We now live in an economy that can’t function without electricity – there are no substitutes for it.  Our lifestyles depend on electricity to power the devices that keep us comfortable and productive on a 24 x 7 basis.  So it’s time for a new approach to measuring and evaluating the economic and societal costs of disruptions in electricity and justifying the most beneficially effective investment decisions.  As noted in my previous articles, engineering the grid on reliability alone is inadequate.  We need to build a resilient grid too.  In his 2013 State of the Union speech, President Obama mentioned the need for a self-healing grid.  This is what grid resiliency is all about – the fast recovery with continued operations from any type of disruption.
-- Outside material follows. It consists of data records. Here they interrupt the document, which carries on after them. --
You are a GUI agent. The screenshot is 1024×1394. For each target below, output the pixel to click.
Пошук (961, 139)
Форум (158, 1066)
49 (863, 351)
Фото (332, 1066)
Do today’s models for cost recovery factor in the explicit and implicit financial benefits of resiliency?  No.  Cost recovery considers financial impacts of an investment to the cost of electricity for ratepayers by various residential, commercial, industrial, and agricultural categories.  Cost recovery does attempt to factor in reliability, but there is growing evidence that the costs of outages and the benefits of avoidance are miscalculated and often underestimated.  Some studies have been done on what is called the Value of Service (VOS) to true up the real costs of electricity service interruptions to customers.   This study from Lawrence Berkeley National Lab in particular is important reading understand why utility and regulatory approaches to Smart Grid investment decisions should include VOS considerations.  First, the study examines methodologies for developing outage costs and identifies problems and the best approach.  Second, it concludes that a reduction in the frequency of outages has higher value than the reduction in durations of outages.   That is an important attribute of distributed energy resources (DER) advocated by transactive grid proponents – DER reduces the number of outages that impact customers because it builds grid resiliency.
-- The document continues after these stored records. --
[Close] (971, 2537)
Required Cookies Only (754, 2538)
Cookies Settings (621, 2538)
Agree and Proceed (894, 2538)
Obtaining an accurate assessment of the costs of outages helps guide Smart Grid investments.  Understanding the costs of frequency versus duration of outages will help utilities appreciate the economic and societal benefits of grid resiliency.  That in turn opens up new possibilities for not only determining the prioritization of investments, but how to assess the costs of distribution grid upgrades across customers.  Perhaps we’ll see future tariffs that offer what we call Quality of Service (QoS) in telecommunications – and customers may opt to pay a premium for guaranteed electricity uptime, thereby defraying the investment costs of building grid resiliency in their immediate distribution configurations.   For instance, a residential customer with a serious wine cellar may opt to pay a monthly premium for no downtime in electricity service rather than risk cooking their collection in an outage.  It would be an interesting market-based and probably cleaner alternative to that customer purchasing a diesel generator to preserve their wine cellar.  It could open up new scenarios for utilities and third parties to lease renewable generation and energy storage installations to customers who then get exclusive use of that electricity if the distribution grid experiences outages.
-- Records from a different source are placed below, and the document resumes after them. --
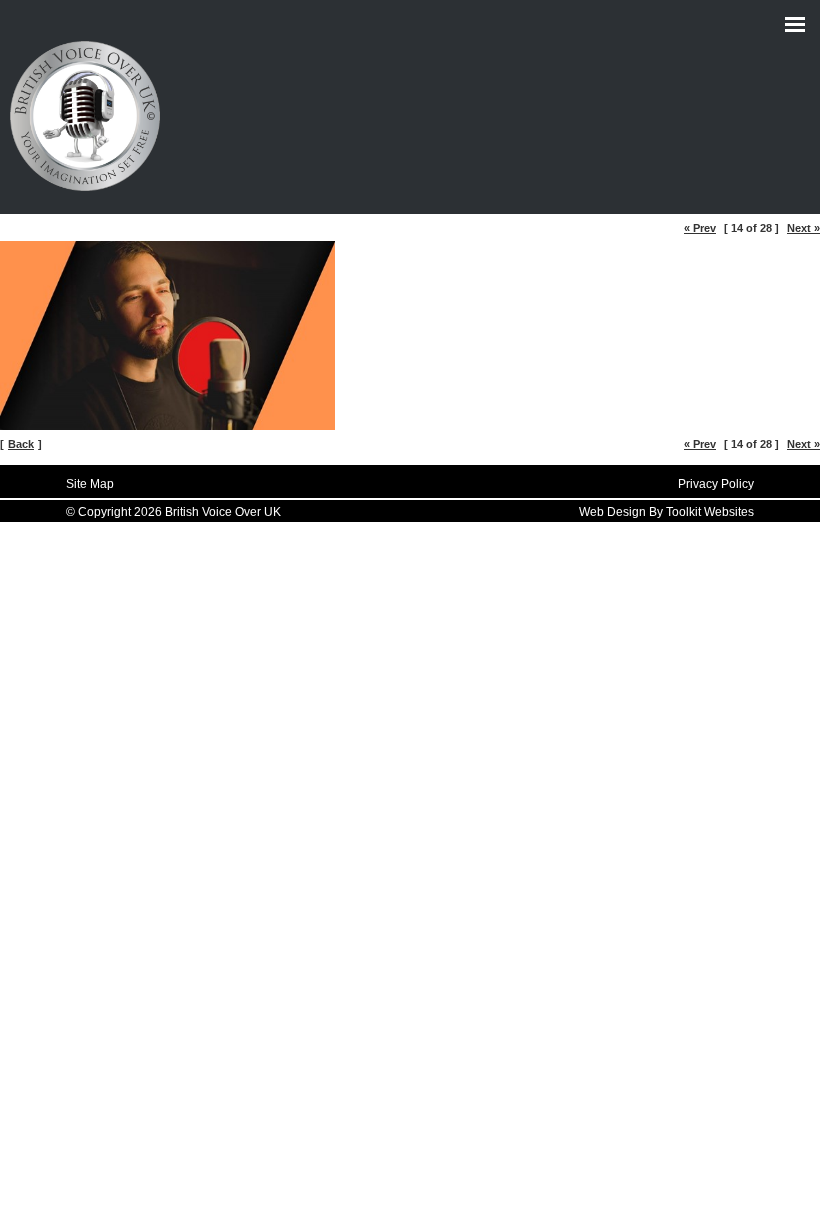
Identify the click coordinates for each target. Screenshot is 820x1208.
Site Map (90, 484)
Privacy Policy (716, 484)
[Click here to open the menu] (795, 25)
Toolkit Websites (710, 512)
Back (21, 444)
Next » (803, 228)
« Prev (700, 228)
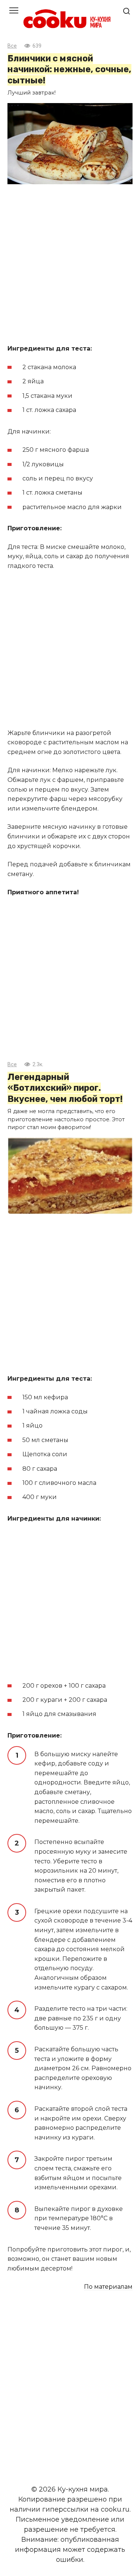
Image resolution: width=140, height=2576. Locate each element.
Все (12, 46)
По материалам (108, 2286)
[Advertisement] (70, 265)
The Smart Grid can be built to be a reliable and resilient grid.  We need to include VOS calculations in Smart Grid investment assessments and how VOS factors into recognition of the quantifiable benefits of grid resiliency, transactive grids, and new paradigms for electricity QOS valuations.  Perhaps a more realistic understanding of the true costs of outages will reorient our evaluations of the most bang for the buck in Smart Grid investments.